La previa de la Daytona 500 mostraba un Montoya cauto, con precauciones sobre lo que podía ser la nueva relación de equipo con Chris Heroy, un ex-integrante de Hendrick Motorsports y quien tuvo por varios años a su cargo el desempeño del veterano Mark Martin. Sin embargo, el propio Montoya consideraba que podía obtener buenos resultados o, por lo menos, mantenerse lejos del 21er lugar que lo marcó en la temporada 2011.
Números que pesan: un promedio de salida de 23.3, un promedio de llegada de 21.7, dos pole positions sorpresivas aún para el mismo Juan Pablo, y solamente 2 finales dentro de los 10 primeros (8vo lugar en la carrera de primavera de Bristol, y el mismo octavo puesto en la carrera de Michigan de Junio). Ese fue el botín del año para el colombiano y su organización.
Luego de 36 intensas carreras, el resultado fue un 22do lugar con 810 puntos. Incomparable a los números de temporadas anteriores, y muy lejos de lo que fue su mejor campaña, aquel 2009 que lo vió emerger como piloto del Chase. En esta temporada, ni siquiera las citas con buen récord para Montoya, como son Watkins Glen, Sonoma e Indianápolis, fueron escenario de grandes actuaciones.

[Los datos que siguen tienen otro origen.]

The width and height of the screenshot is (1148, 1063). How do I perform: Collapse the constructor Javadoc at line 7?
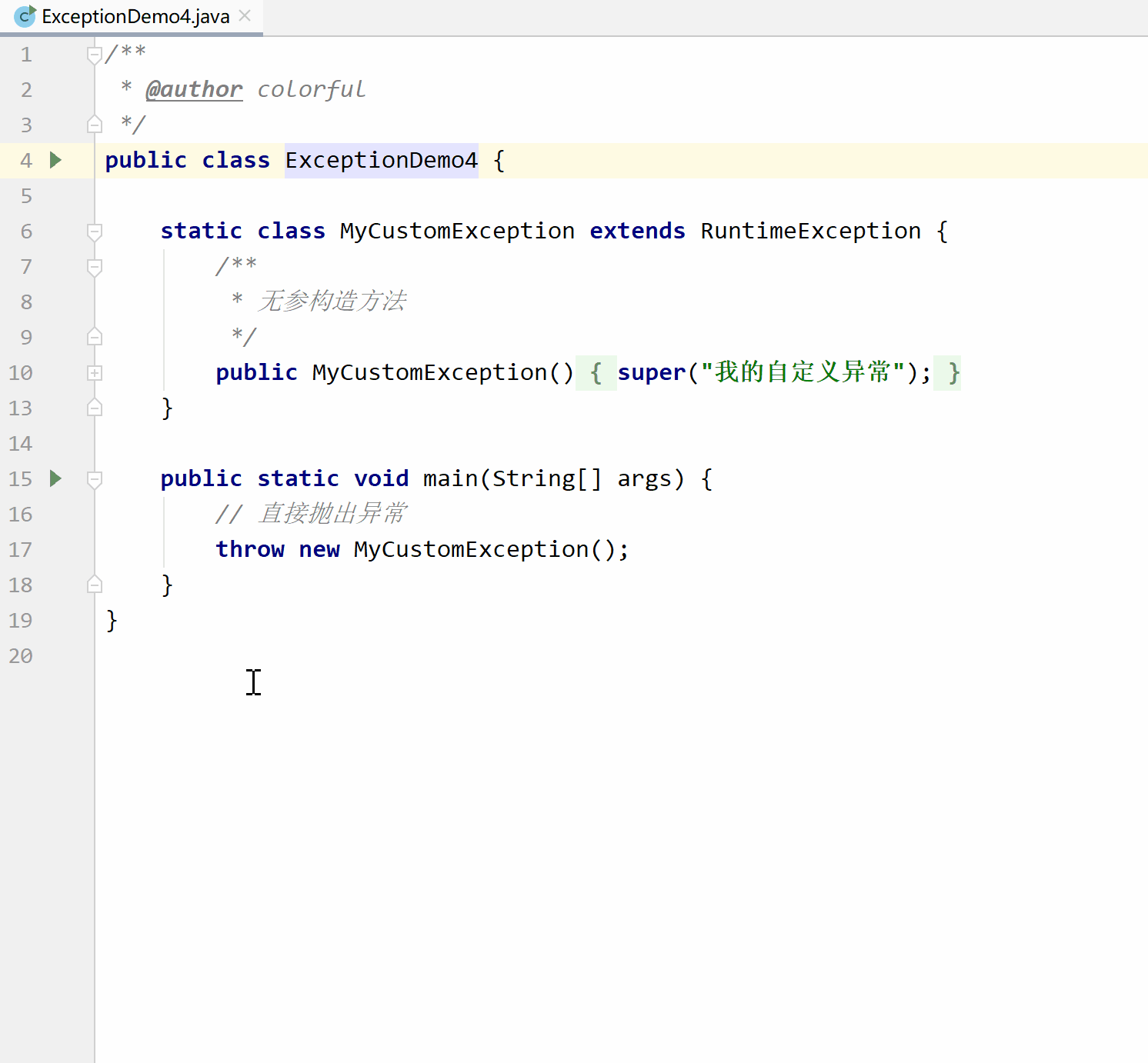point(95,267)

No hay dudas con respecto a las intenciones de Chip Ganassi de transformar el equipo y convertirlo en una escuadra ganadora. De esa motivación nació la necesidad de cambiar muchos de los organizadores del equipo y traer nuevos integrantes del equipo de mecánicos. Pero el desarrollo del auto sencillamente no fue el necesario para hacer frente a los gigantes de la categoría: Hendrick, Gibbs y Roush (descontando a Richard Childress Racing, quienes a pesar de ser una fuerza importante, sufieron casi de la misma manera que el EGR). A ello se le debió sumar el ascenso vertiginoso de Penske, único abanderado de Dodge en la categoría, y de Michael Waltrip Racing, quien metió a dos pilotos en el Chase y terminó como subcampeón, justamente por detrás del sorprendente auto del "capitán" Roger.
Qué debería hacer Chip Ganassi para revertir la situación? Es probable que volver a reformar el equipo no sea la mejor decisión, dado que estas sociedades requeiren de tiempo y conocimiento para poder prosperar (Chad Kanus se alineó con Jimmie Johnson desde 2002, y a partir de 2006 empezó a escribir su historia). El manejo correcto de los recursos será importante para agilizar el desarrollo de piezas, y el hecho de que Montoya haya probado a lo largo de este año el nuevo auto NASCAR que entrará en rigor en la Daytona 500 en Febrero es sin dudas una ventaja que se debe aprovechar desde ya.
Este invierno no será fácil para Montoya ni EGR, pero sefuramente el esfuerzo estará encaminado a transformar los números de 2012. La victoria en los óvalos y la disputa en el Chase están aún vivas en las intenciones de Montoya, quien hace poco aseguró a la prensa que no ha pensado en retirarse. El bogotano estará listo para dar el giro en la dirección correcta, pero habrá que esperar que el auto aporte lo suficiente.